▸ Work instruction
The entries below should be repeated exactly, with no pictures carried over.

(Stored data entries)
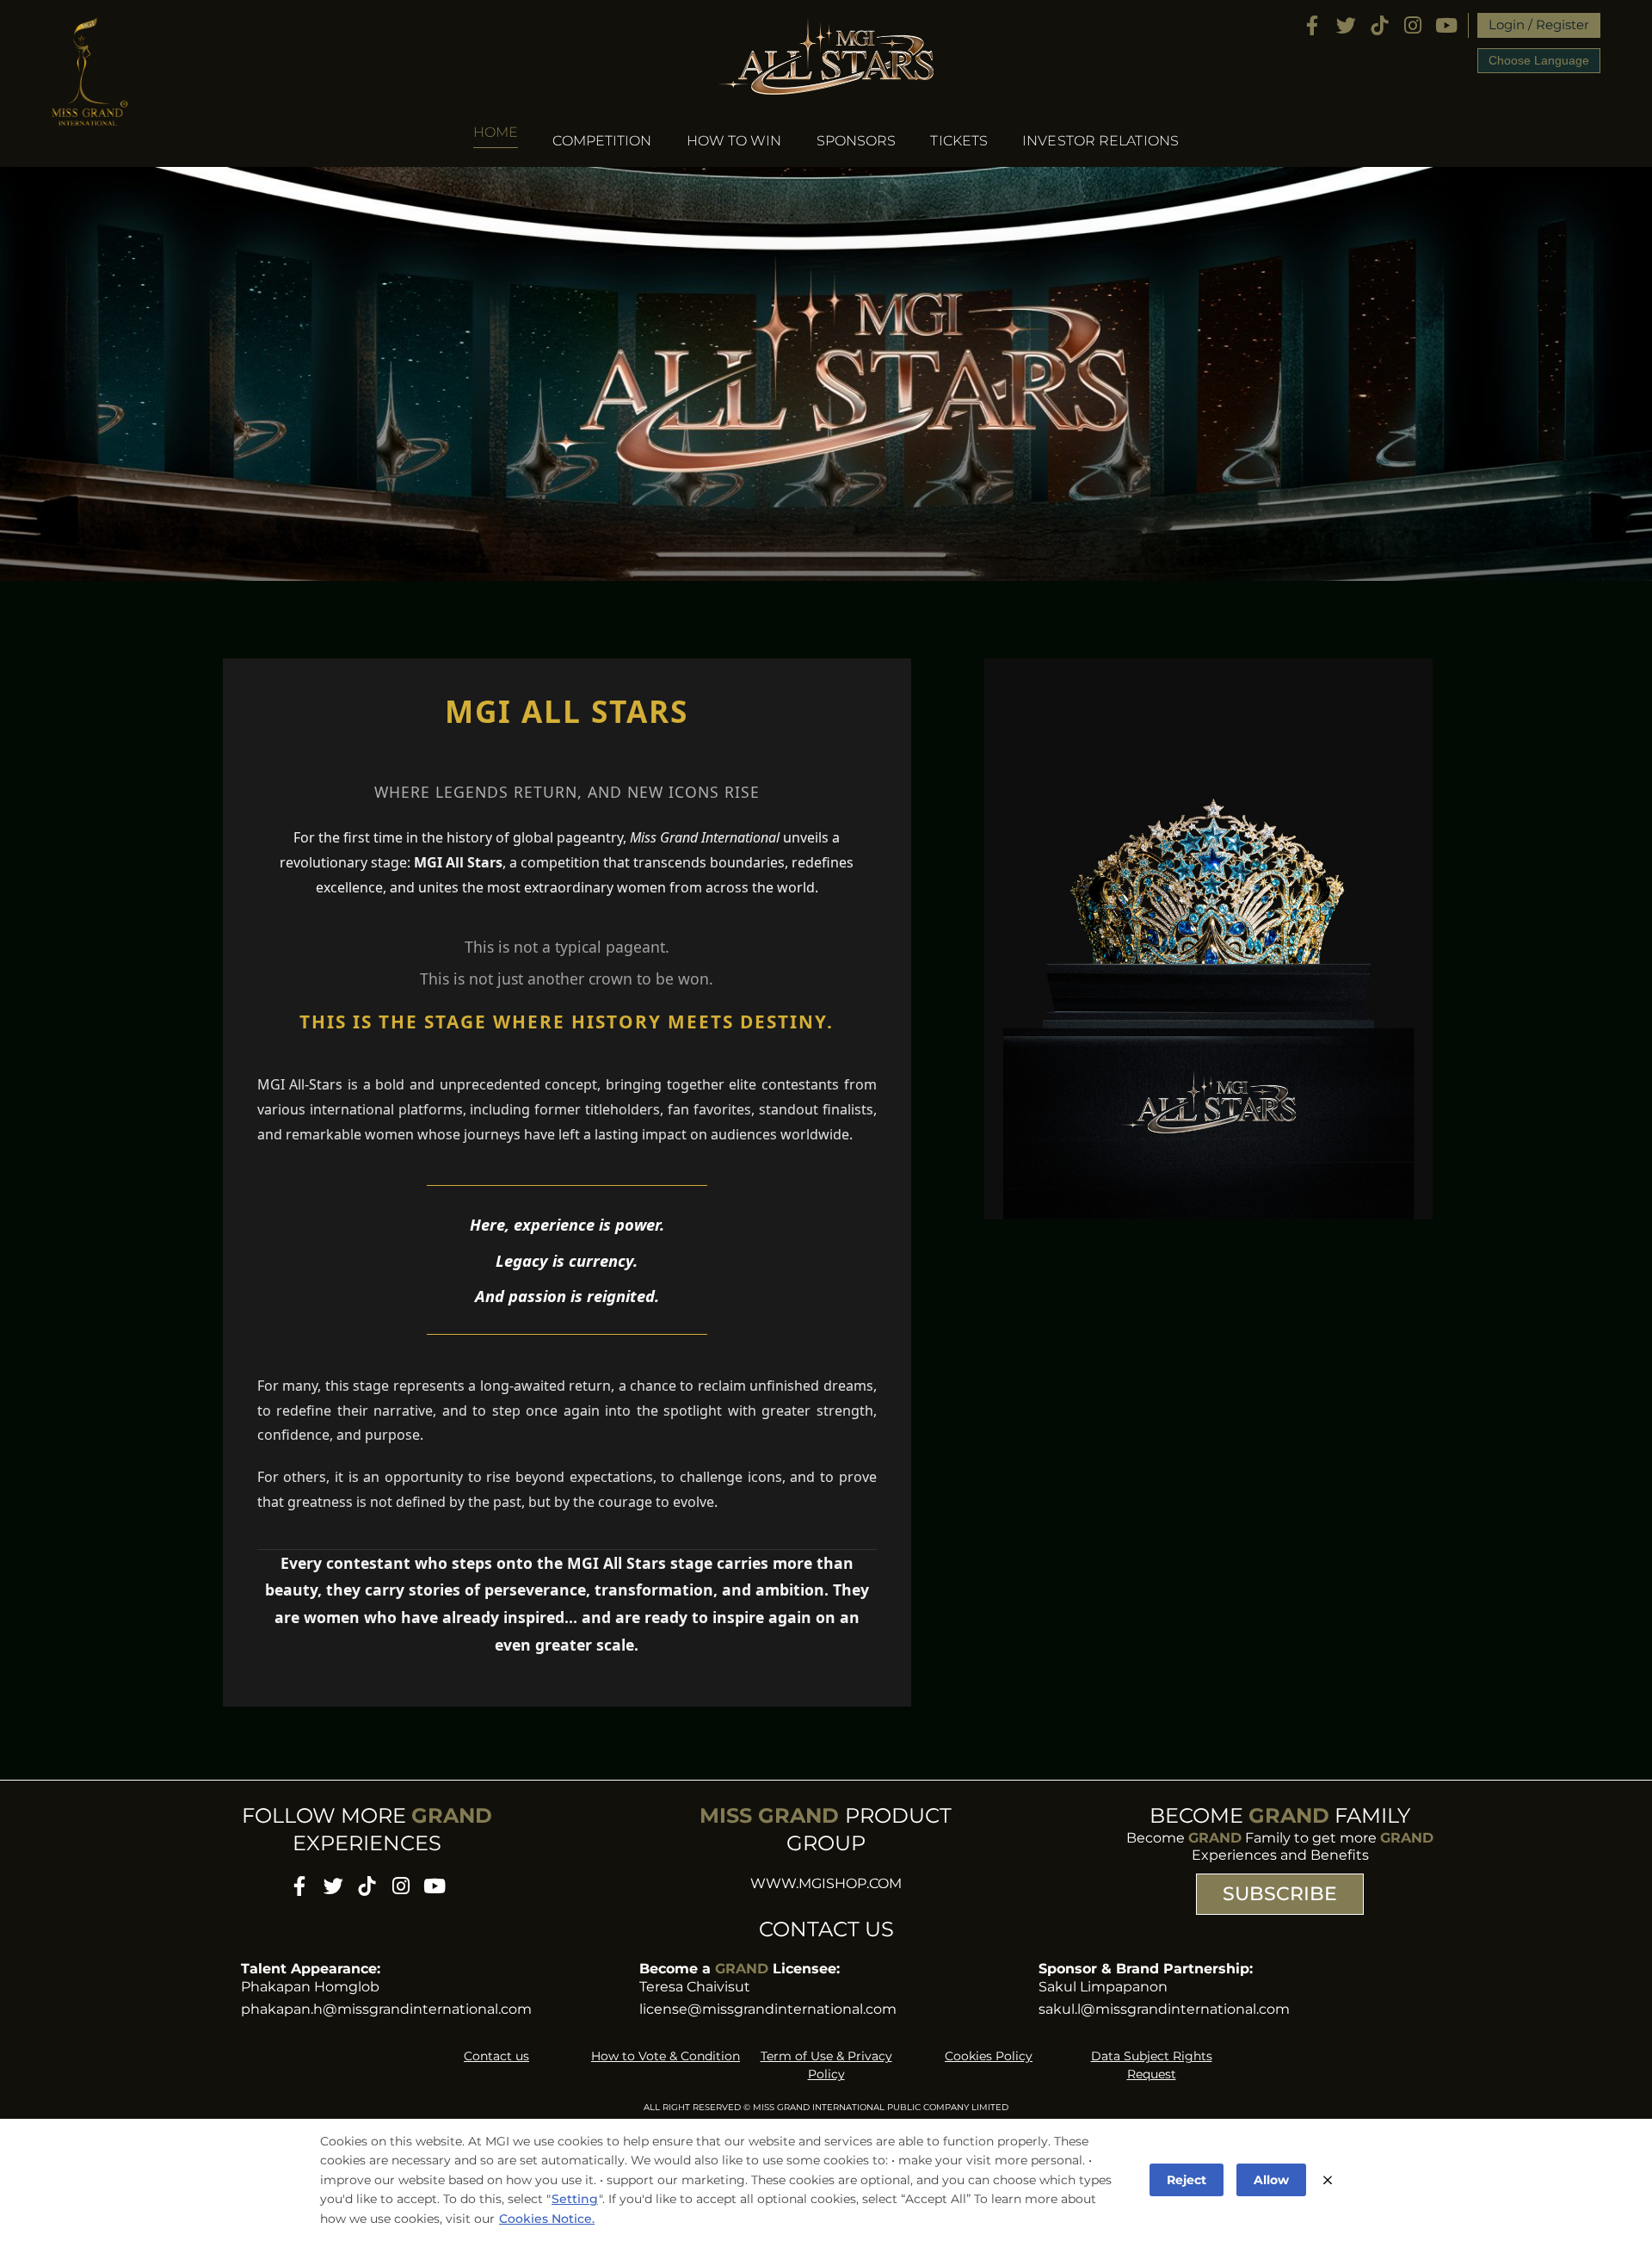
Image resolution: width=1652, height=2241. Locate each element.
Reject (1186, 2180)
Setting (575, 2199)
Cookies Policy (988, 2056)
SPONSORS (857, 141)
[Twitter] (1346, 25)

▸ Response area
Image resolution: width=1652, height=2241. Locate each element.
Reject (1186, 2180)
Setting (575, 2199)
Cookies Policy (988, 2056)
SPONSORS (857, 141)
[Twitter] (1346, 25)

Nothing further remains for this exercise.